# Objective:
Pull out everything from the start of the entries down to the line that contains "point(157,76)", both ends included, and copy it word for word. Leave the pictures out of your answer.

-- Start of Records for this task --

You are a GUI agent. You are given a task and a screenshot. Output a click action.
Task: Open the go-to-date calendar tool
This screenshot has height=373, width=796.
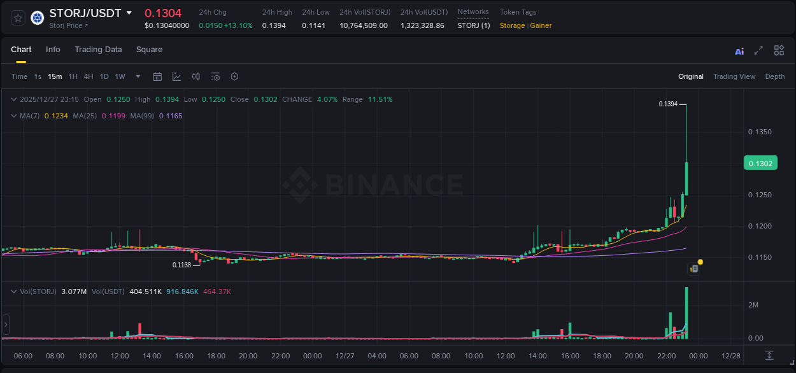point(157,76)
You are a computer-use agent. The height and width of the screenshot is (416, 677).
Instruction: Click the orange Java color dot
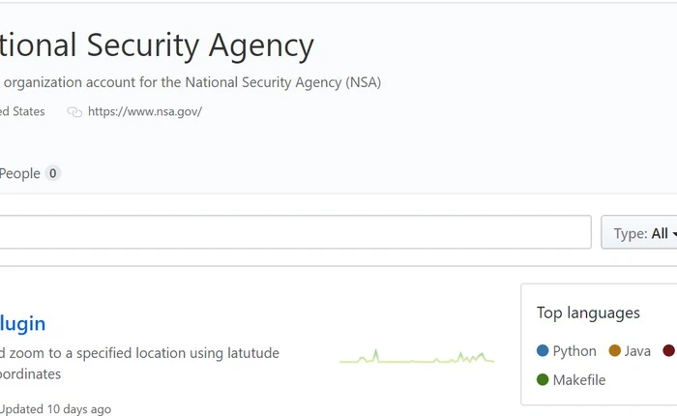point(615,351)

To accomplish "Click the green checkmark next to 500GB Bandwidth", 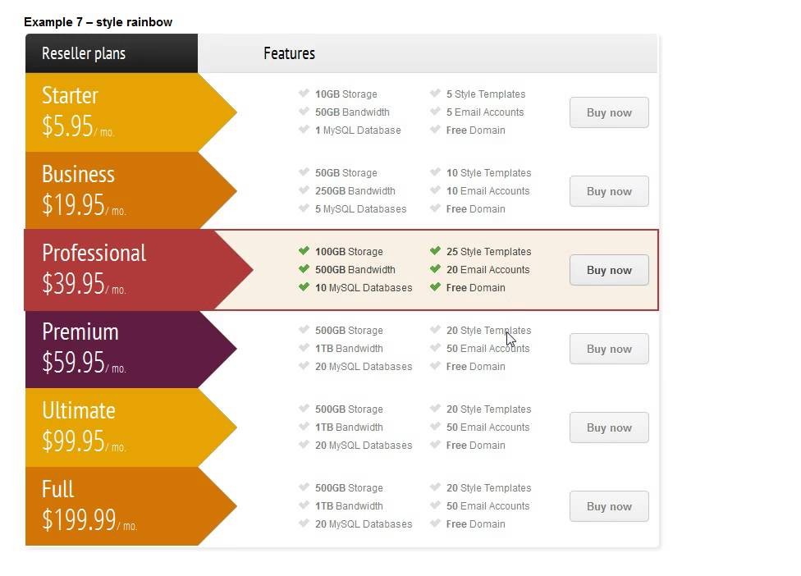I will [304, 268].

-- End of Records for this task --

# Exercise response:
You are a GUI agent. You are given a task and a screenshot. Output a click action.
Task: Open the go-to-date calendar tool
This screenshot has height=373, width=796.
point(157,76)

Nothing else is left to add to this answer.